Vacina contra a febre amarela

Produzida com vírus vivos atenuados. Pode ser administrada (subcutânea) a partir dos seis meses de idade em habitantes de áreas endêmicas da doença, ou também, aos viajantes que se dirigirem a essas regiões (imunidade adquirida após o décimo dia do ato vacinal). Outro assim, em casos de epidemias, devemos considerar a possibilidade de utilização do composto vacinal em crianças menores de seis meses. Reforços devem ser realizados a cada 10 anos. Tem como contra-indicação, além das contra-indicações gerais às vacinas de vírus vivos, dentre as quais a gravidez, antecedentes de reação alérgica grave a ovo.

Vacina contra gripe

Produzida anualmente utilizando-se as cepas virais relacionadas às epidemias da doença do período imediatamente anterior à sua fabricação, através da separação dos vírus coletados em vários laboratórios dispersos no mundo, muitos aqui no Brasil. Essas vacinas, de vírus inativados, podem ser administradas a partir dos seis meses de idade, sendo necessário às crianças menores de seis anos, que a recebem pela primeira vez, a administração de duas doses (com aplicação de metade da dose em cada uma das aplicações).
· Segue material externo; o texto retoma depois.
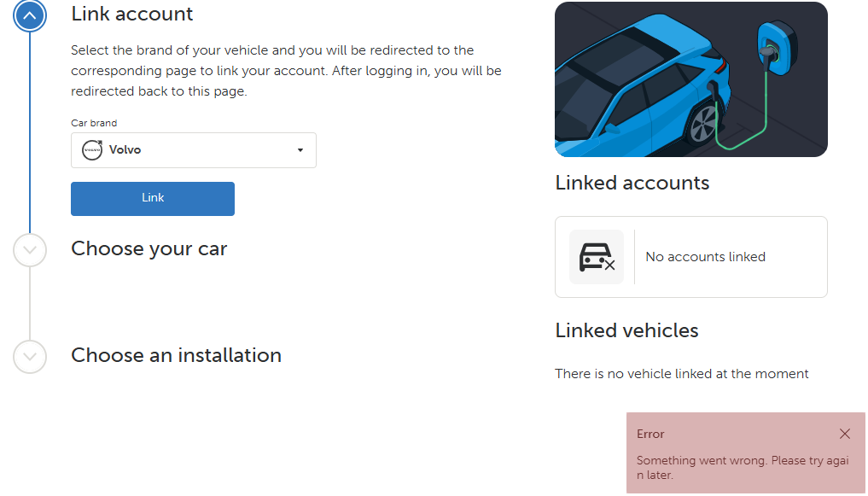Screen dimensions: 868x496
Task: Select the Choose your car step heading
Action: (x=149, y=249)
Embora sua eficácia se situe entre 80% e 85%, temos recomendado a sua aplicação a todas as crianças com risco de disseminação da doença, àqueles portadores de infecções de vias aéreas de repetição, de moléstias cardiovasculares e pulmonares crônicas (inclusive asma). Em relação aos adultos, pela grande experiência adquirida com a vacinação empresarial, com importante redução das faltas ao trabalho, temos recomendado a vacinação anual e rotineira de todos os indivíduos, considerando-se, também o benefício social advindo da prevenção da moléstia.
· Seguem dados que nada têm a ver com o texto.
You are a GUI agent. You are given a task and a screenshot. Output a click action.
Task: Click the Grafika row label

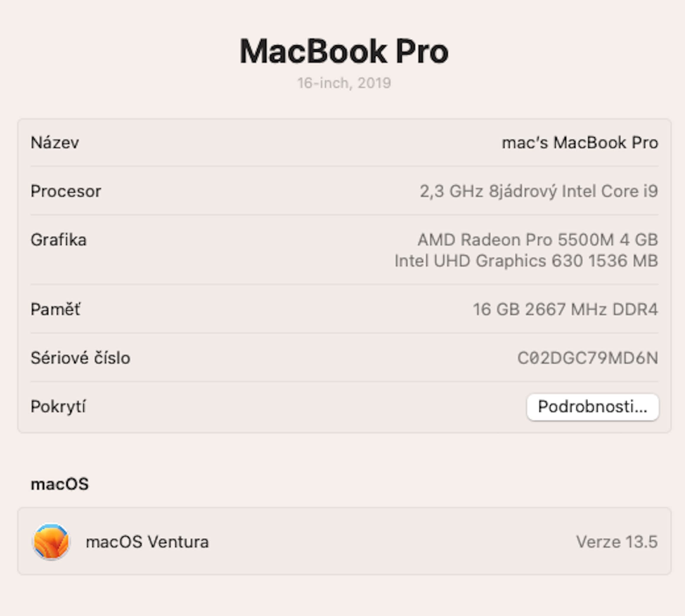pyautogui.click(x=59, y=240)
A aplicação, intramuscular, pode levar à dor local e, mais raramente, à febre e discreta mialgia. Importante informar aos indivíduos vacinados qual a imunidade adquirida pós-vacinal se apresenta após a segunda semana do ato e, caso o paciente venha a contrair gripe nesse período, não se deve à falha vacinal ou à transmissão da doença pela vacina, absurdo que alguns desinformados teimam em espalhar. As contra-indicações se restringem a reações alérgicas a um dos componentes vacinais, às proteínas do ovo e ao timerosal. A gravidez deve ser avaliada em cada caso, não se constituindo em contra-indicação absoluta da administração.